## Task inputs:
========================================================================
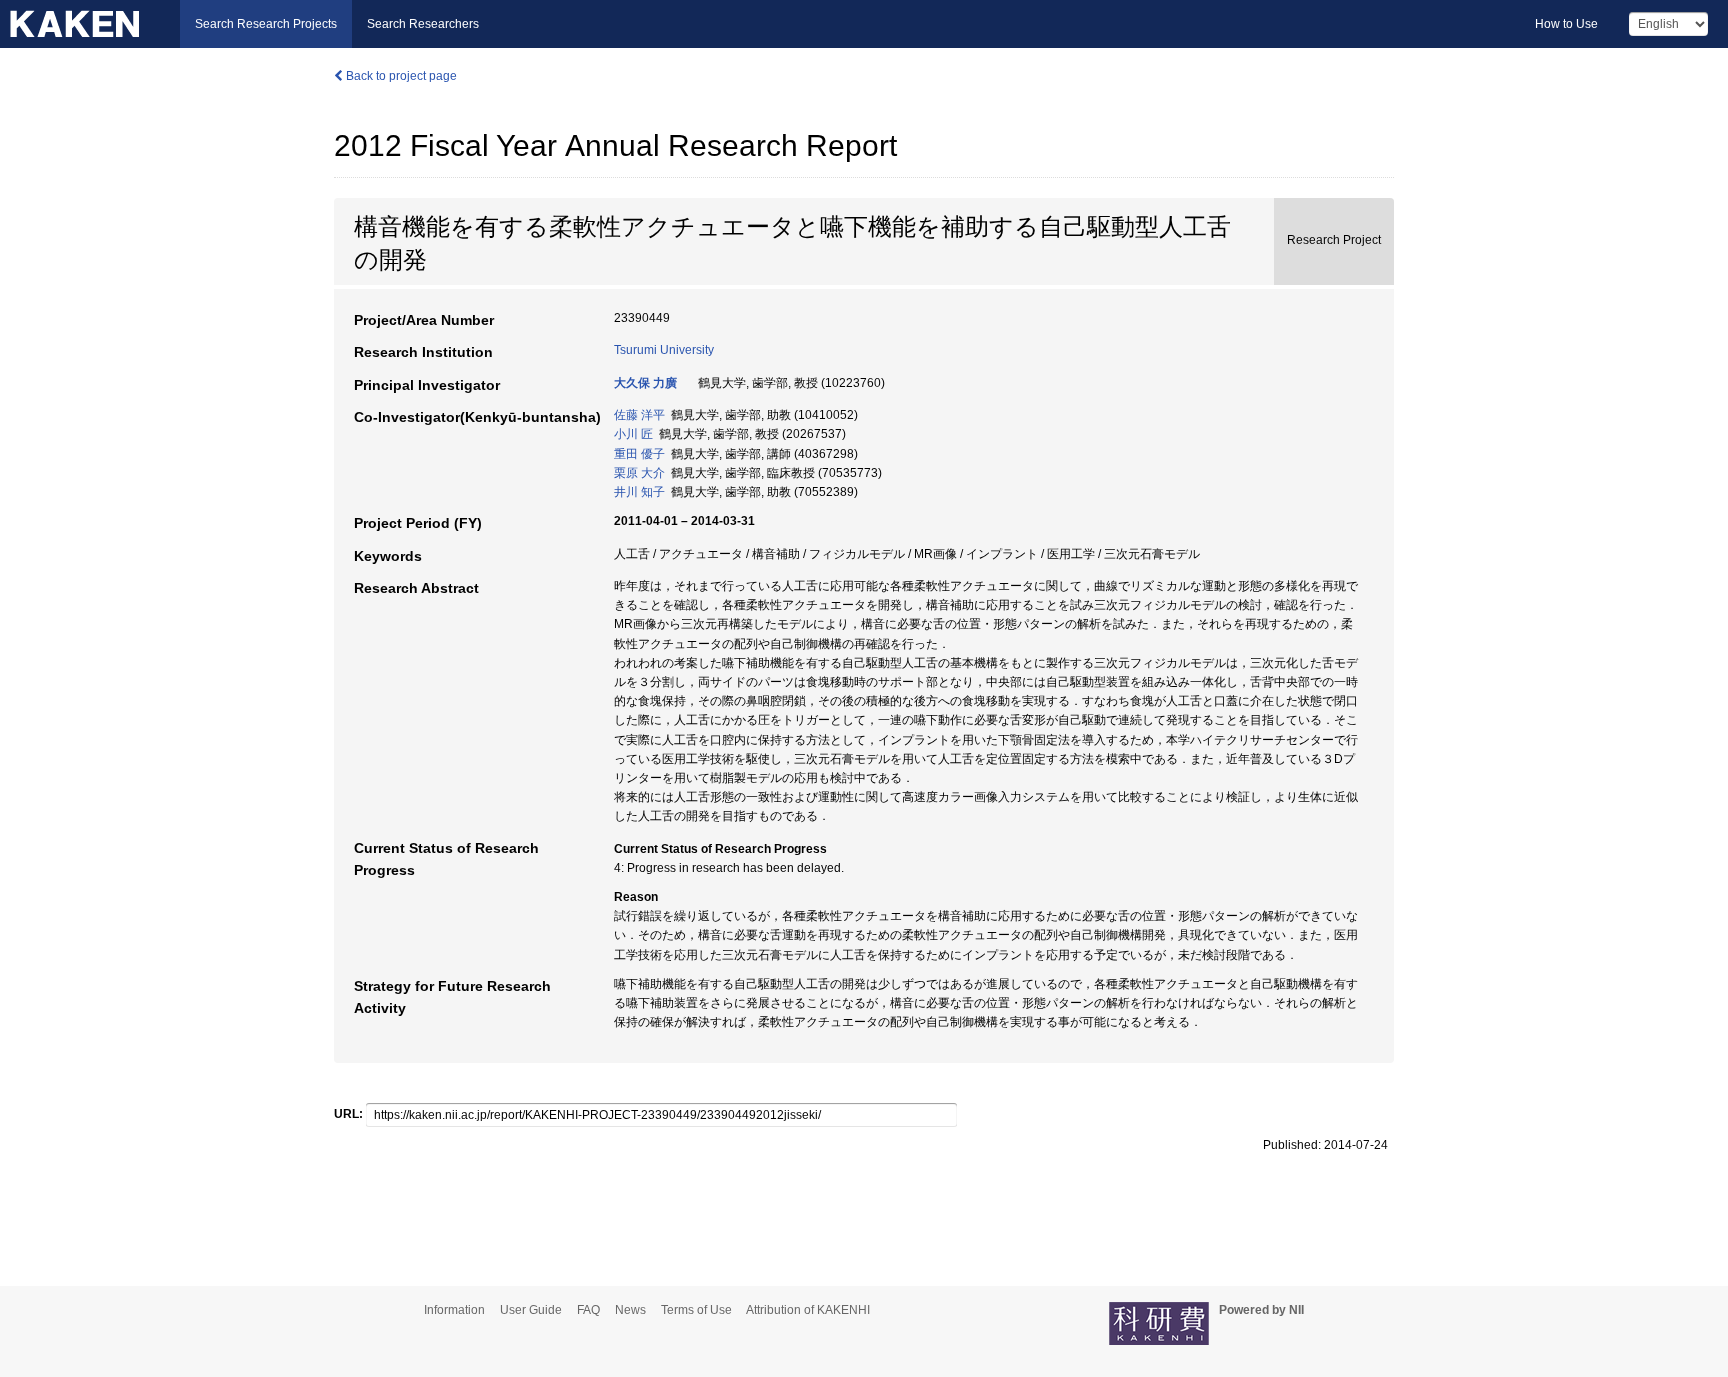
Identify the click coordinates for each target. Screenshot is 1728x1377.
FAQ (588, 1310)
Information (454, 1310)
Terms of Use (696, 1310)
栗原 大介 (639, 473)
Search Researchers (423, 24)
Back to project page (400, 76)
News (630, 1310)
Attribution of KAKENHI (808, 1310)
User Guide (531, 1310)
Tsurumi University (664, 350)
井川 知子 (639, 492)
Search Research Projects (266, 24)
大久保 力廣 (645, 383)
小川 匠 (633, 434)
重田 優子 (639, 454)
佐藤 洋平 (639, 415)
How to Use (1566, 24)
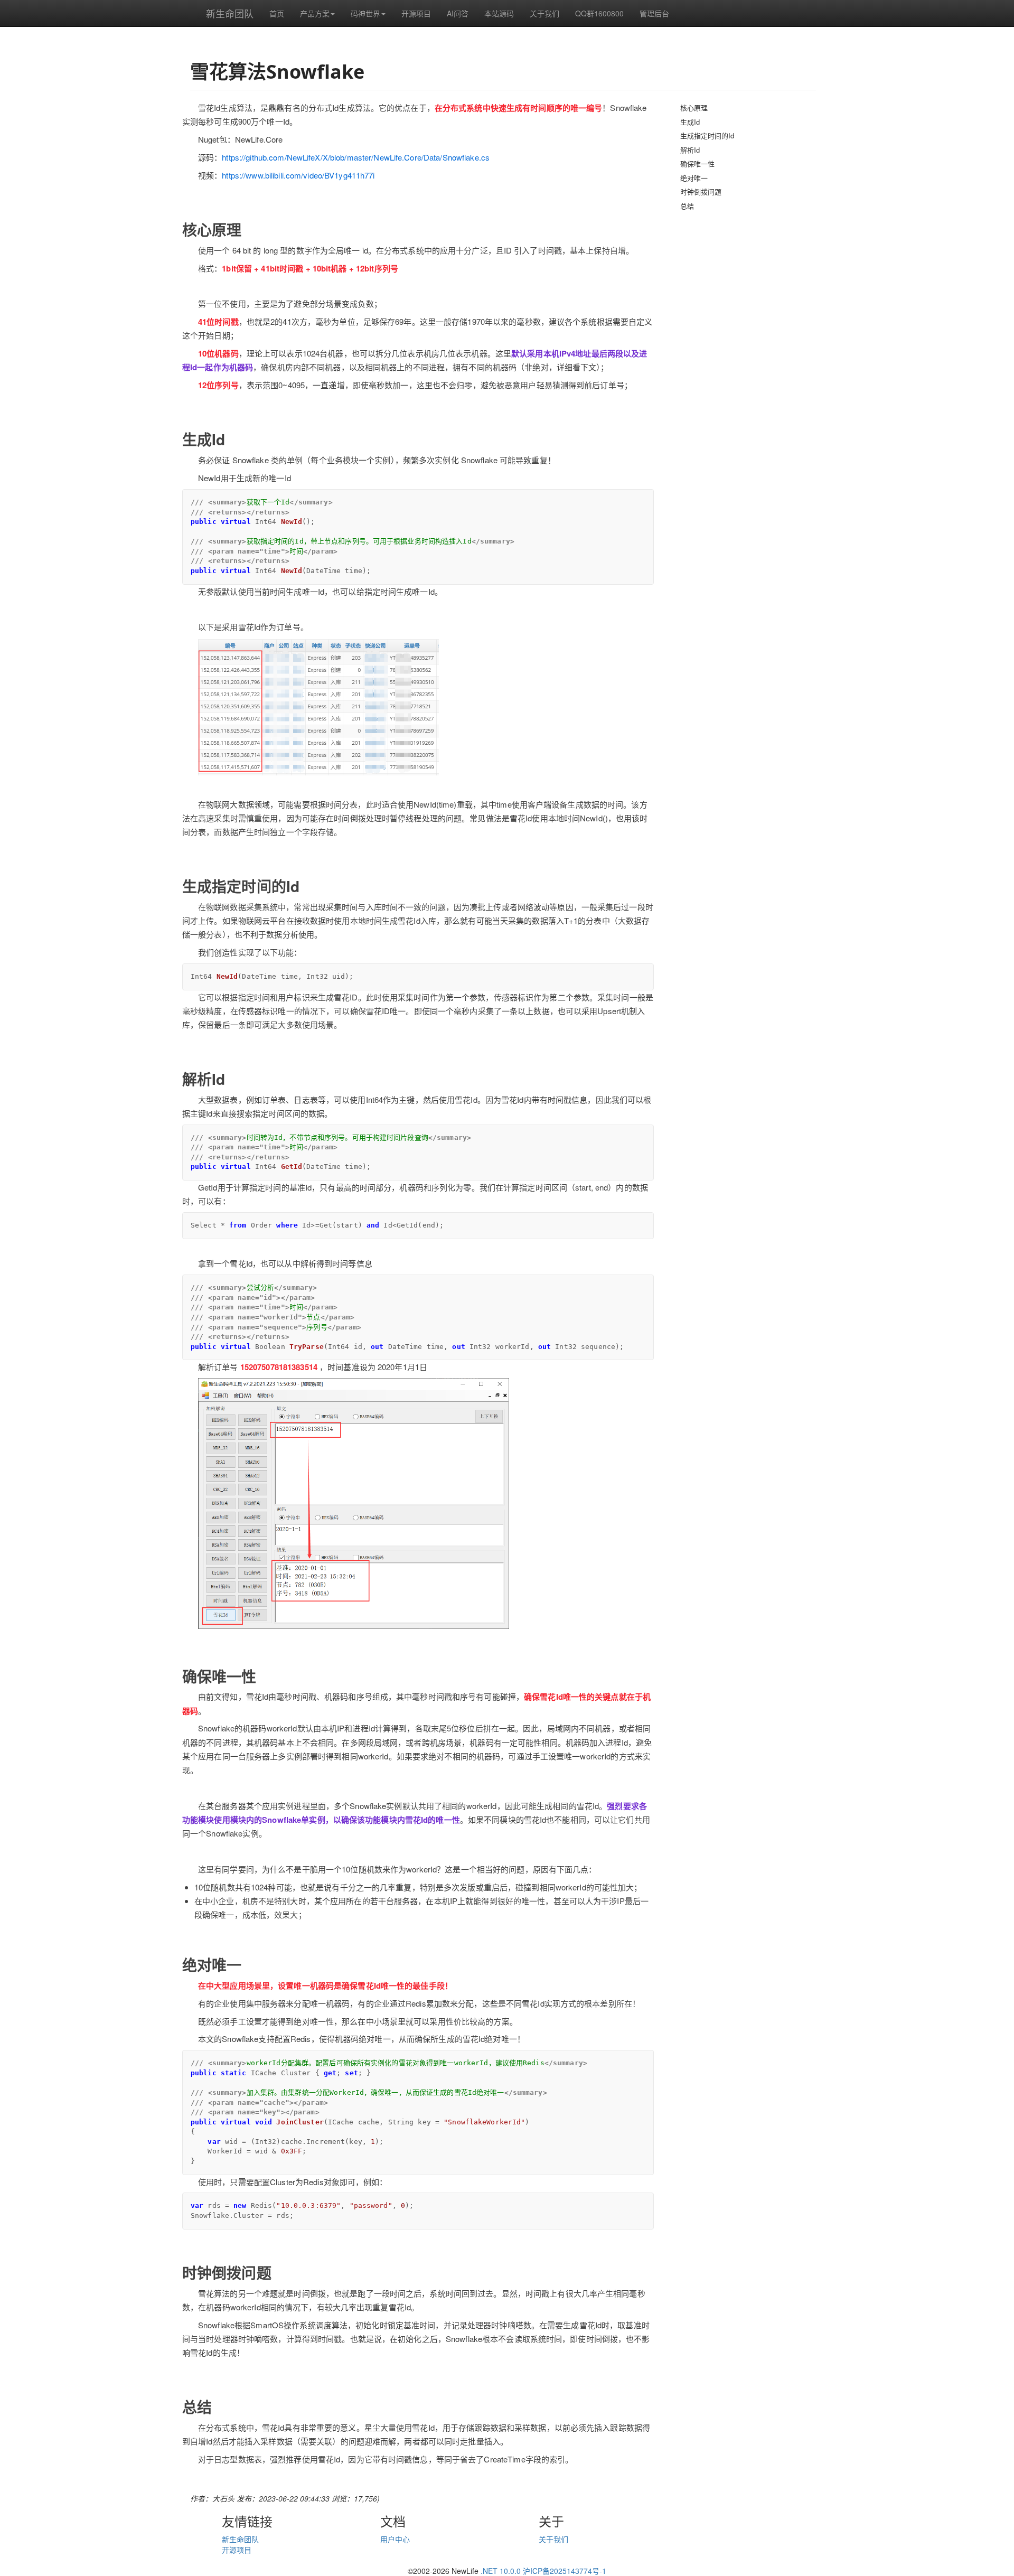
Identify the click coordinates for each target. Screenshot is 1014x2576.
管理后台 (654, 13)
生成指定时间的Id (707, 135)
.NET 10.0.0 (501, 2570)
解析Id (690, 150)
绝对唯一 (694, 178)
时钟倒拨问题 (700, 191)
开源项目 (416, 13)
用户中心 (395, 2539)
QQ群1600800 (599, 13)
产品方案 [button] (315, 13)
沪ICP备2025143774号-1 (564, 2570)
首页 (276, 13)
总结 (687, 206)
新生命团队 (229, 13)
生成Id (690, 122)
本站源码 (499, 13)
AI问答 (457, 13)
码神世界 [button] (365, 13)
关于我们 (544, 13)
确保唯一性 (697, 163)
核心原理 (694, 107)
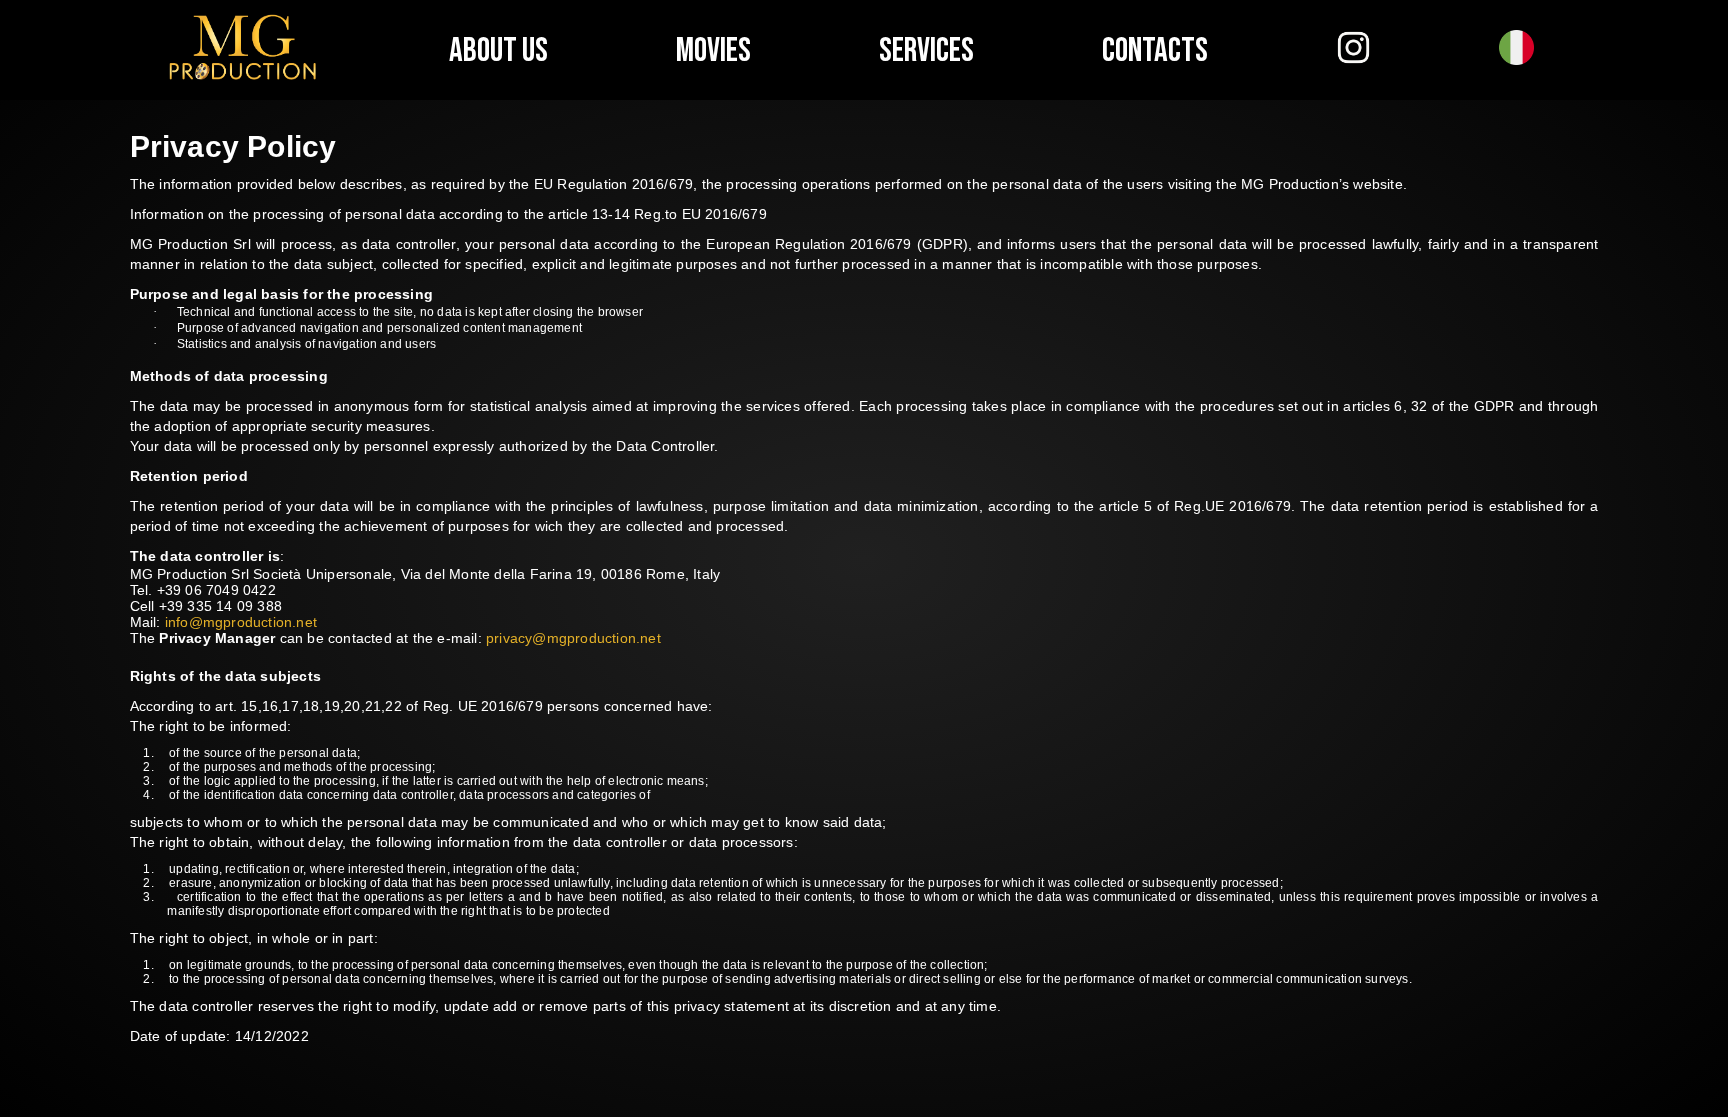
========================================================================
## What is expected:
Please transcribe all of the records above exactly, leaving out any pictures.

## Completed exercise:
Identify the click coordinates for each target. Screenshot is 1728x1377.
FAQ (588, 1310)
Information (454, 1310)
Terms of Use (696, 1310)
栗原 大介 (639, 473)
Search Researchers (423, 24)
Back to project page (400, 76)
News (630, 1310)
Attribution of KAKENHI (808, 1310)
User Guide (531, 1310)
Tsurumi University (664, 350)
井川 知子 (639, 492)
Search Research Projects (266, 24)
大久保 力廣 (645, 383)
小川 匠 (633, 434)
重田 優子 (639, 454)
佐藤 洋平 (639, 415)
How to Use (1566, 24)
Identify the click coordinates for each target. Screenshot is 1014x2576.
管理后台 (654, 13)
生成指定时间的Id (707, 135)
.NET 10.0.0 (501, 2570)
解析Id (690, 150)
绝对唯一 (694, 178)
时钟倒拨问题 (700, 191)
开源项目 (416, 13)
用户中心 (395, 2539)
QQ群1600800 (599, 13)
产品方案 [button] (315, 13)
沪ICP备2025143774号-1 (564, 2570)
首页 (276, 13)
总结 (687, 206)
新生命团队 (229, 13)
生成Id (690, 122)
本站源码 (499, 13)
AI问答 (457, 13)
码神世界 [button] (365, 13)
关于我们 (544, 13)
确保唯一性 (697, 163)
核心原理 (694, 107)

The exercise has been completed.